Ancaman Penalti AU$21 Juta Membayangi SkyCity Adelaide
SkyCity Adelaide, kasino terkenal di Australia, menghadapi kemungkinan denda sebesar AU$21 juta setelah persetujuan dicapai dengan regulator dari Australia Selatan terkait sejumlah pelanggaran regulasi pengoperasian kasino. Tahun sebelumnya, sebuah dokumen berisi 500 halaman oleh Brian Martin AO KC, mantan hakim, mengungkapkan serangkaian pelanggaran sistematis dalam pengelolaan SkyCity Adelaide.
Fokus utama laporan adalah kurangnya kepatuhan terhadap hukum terkait pencegahan pencucian uang dan pendanaan terorisme (AML/CTF).
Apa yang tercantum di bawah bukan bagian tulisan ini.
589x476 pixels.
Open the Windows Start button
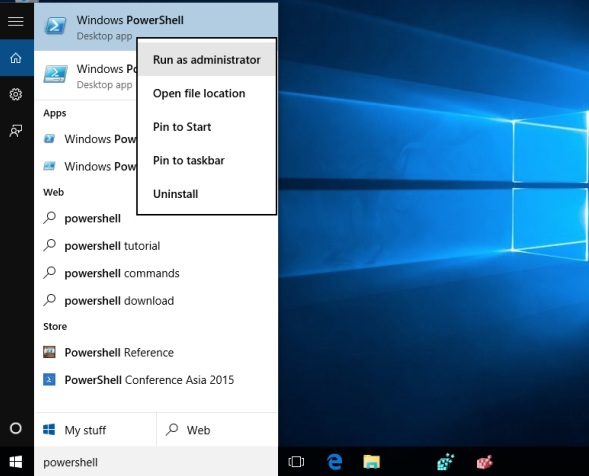(x=16, y=462)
Austrac, pengawas keuangan di Australia, mencatat adanya pola pelanggaran serius oleh operator kasino ini. Laporan Martin menggarisbawahi kekurangan manajemen SkyCity Adelaide sebelumnya dalam melaksanakan tanggung jawab terkait AML dan CTF, serta dorongan untuk mengurangi dampak negatif perjudian dan memperbaiki budaya perusahaan secara menyeluruh.
Berdasarkan kesepakatan baru, SkyCity Adelaide wajib melaksanakan berbagai tindakan perbaikan. Kasino ini harus memastikan mayoritas anggota dewan terdiri dari direktur independen non-eksekutif sebelum 1 Januari 2028. CEO diizinkan menerima instruksi hanya dari dewan kecuali ada persetujuan dari komisaris. Perusahaan diwajibkan melaporkan setiap pelanggaran signifikan atau potensi pelanggaran hukum negara bagian atau federal dalam waktu lima hari kerja kepada komisaris yang berwenang.
SkyCity juga perlu mengontrak ahli independen untuk mengevaluasi kemampuan, pelatihan, dan lingkungan kerja mereka. Selain itu, auditor kepatuhan independen akan ditunjuk untuk membuat laporan tahunan tentang kepatuhan terhadap lisensi mereka.